The one thing I have in mind right now is how to automatically align the end portion of a PRG-ROM bank to the end of the bank, so that interrupt vectors, reset stub, trampoline routines, etc. are placed at the same position in every bank (simulating a fixed bank on mappers that don't have one) without wasting any space or needing manual tweaking of addresses or padding.

So far I've been using rainwarrior's suggestion of using two segments and padding the first one according to how much I've used of both, pushing the second one up. The main problem with this is that the amount of used space can only be calculated based on the relative distance between two labels, so the whole bank must be assembled as a single module.
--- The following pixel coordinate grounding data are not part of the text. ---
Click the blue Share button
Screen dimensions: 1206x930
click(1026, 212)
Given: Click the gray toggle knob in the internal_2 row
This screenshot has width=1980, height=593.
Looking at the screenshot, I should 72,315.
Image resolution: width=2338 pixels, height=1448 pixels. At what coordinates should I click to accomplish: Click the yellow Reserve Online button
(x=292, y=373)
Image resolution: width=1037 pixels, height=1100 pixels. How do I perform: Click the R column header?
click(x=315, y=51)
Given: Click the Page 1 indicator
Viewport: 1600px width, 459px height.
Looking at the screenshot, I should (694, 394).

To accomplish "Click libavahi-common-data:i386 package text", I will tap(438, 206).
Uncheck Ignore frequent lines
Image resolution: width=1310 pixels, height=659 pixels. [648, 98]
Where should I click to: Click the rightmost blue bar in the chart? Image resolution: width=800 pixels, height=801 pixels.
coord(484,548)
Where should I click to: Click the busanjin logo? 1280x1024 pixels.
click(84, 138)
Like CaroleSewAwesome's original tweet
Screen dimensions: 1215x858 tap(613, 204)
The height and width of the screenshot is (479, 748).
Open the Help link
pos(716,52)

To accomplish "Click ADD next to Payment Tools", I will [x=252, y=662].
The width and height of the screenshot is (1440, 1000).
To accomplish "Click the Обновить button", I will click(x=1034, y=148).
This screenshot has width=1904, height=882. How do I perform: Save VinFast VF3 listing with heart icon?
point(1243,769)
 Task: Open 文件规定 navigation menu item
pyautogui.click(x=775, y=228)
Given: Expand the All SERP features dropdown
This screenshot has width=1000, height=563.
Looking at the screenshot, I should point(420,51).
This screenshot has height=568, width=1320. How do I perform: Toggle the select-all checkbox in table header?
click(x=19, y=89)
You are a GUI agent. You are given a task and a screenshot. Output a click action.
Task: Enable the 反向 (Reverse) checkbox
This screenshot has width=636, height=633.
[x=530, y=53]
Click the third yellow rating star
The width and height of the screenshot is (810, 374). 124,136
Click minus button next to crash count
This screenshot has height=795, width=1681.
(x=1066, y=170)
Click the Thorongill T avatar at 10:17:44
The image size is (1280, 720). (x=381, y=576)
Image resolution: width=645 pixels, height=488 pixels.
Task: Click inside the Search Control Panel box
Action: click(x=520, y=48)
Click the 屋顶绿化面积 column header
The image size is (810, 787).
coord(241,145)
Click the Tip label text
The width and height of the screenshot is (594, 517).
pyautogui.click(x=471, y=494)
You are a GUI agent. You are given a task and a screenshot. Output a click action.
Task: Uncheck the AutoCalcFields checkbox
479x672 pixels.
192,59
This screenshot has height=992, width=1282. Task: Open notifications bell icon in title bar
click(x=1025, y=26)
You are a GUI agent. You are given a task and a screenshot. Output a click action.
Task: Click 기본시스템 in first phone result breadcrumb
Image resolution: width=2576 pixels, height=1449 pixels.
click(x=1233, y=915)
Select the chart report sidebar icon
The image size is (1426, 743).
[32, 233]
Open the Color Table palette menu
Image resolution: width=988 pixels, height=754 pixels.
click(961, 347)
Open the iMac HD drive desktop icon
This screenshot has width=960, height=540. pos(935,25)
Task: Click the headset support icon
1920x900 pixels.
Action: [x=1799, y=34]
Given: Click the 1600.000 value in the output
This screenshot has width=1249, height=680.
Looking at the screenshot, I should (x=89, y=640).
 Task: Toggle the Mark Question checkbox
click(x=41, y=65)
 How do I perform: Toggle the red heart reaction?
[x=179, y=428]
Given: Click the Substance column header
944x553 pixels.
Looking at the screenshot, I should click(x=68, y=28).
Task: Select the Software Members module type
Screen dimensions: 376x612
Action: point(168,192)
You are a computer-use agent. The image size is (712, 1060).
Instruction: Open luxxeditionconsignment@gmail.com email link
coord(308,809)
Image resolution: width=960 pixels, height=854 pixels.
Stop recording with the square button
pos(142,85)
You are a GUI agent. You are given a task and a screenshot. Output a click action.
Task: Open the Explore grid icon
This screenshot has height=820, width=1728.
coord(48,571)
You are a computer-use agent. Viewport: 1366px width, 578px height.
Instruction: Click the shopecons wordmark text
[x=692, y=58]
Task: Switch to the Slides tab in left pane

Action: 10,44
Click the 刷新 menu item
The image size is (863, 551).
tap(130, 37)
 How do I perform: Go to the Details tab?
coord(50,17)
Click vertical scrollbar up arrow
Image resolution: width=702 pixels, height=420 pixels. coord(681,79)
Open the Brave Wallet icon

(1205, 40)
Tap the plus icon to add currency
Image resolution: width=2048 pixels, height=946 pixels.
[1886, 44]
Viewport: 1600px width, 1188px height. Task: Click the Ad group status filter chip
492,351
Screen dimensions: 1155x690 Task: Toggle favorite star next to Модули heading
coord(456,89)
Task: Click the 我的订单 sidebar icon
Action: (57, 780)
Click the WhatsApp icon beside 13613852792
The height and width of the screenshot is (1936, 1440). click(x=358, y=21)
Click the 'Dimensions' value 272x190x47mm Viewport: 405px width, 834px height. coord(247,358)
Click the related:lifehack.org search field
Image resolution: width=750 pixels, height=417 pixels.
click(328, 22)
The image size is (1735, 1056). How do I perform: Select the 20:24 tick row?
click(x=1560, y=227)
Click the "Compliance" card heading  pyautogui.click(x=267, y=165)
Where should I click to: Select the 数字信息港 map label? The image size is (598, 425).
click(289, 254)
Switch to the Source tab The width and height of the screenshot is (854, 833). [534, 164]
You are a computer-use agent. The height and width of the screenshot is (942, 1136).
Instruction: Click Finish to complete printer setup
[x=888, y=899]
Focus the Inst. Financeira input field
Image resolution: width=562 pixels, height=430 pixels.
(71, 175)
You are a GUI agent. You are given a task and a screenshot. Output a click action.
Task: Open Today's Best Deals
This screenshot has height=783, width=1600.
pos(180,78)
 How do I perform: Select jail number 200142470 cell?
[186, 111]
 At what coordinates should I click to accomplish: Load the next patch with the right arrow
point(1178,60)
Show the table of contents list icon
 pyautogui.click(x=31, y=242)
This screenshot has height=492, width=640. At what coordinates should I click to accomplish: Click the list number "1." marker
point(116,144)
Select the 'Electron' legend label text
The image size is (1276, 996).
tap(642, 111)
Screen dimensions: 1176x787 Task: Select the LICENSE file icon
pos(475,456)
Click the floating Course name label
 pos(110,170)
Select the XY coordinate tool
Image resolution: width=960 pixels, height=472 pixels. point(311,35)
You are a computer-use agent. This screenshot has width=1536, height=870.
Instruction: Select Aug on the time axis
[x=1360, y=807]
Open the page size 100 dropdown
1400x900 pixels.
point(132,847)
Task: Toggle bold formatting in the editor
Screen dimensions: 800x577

Then there was this post from thefox, which I didn't understand at the time, but now I realize I can use a similar trick to have the linker automatically pad the lower part of the bank:

Code: Select all

MEMORY {
	# this outputs the upper part and calculates its size
	FIXED: start = $0000, size = $8000, file = "fixed.bin", fill = no, define = yes;
	# this provides the correct PC for the upper part
	DUMMY: start = $10000 - __FIXED_LAST__, size = $8000, file = "", fill = no;
	# this outputs the lower portion and pads it as necessary
	BANK: start = $8000, size = $8000 - __FIXED_LAST__, file = "bank.bin", fill = yes;
}

Code: Select all

SEGMENTS {
	BANK: load = BANK, run = BANK, type = ro;
	FIXED: load = FIXED, run = DUMMY, type = ro;
}
This works fine, the only catch is that since the fixed area has to be output first so we know its size, we have to output the two parts to separate files and concatenate them later (using copy /b or whatever) to put everything in the correct order. Of course I would rather have the assembler output the final ROM directly, instead of dealing with 32 temporary files for 16 PRG-ROM banks, so I decided to run this by you guys to see if there's anything I'm missing, or if this is indeed as close as it gets to "automatic right justifying".

I still don't understand why we can't use the symbols created by define = yes in the SEGMENTS section... That would definitely make things easier.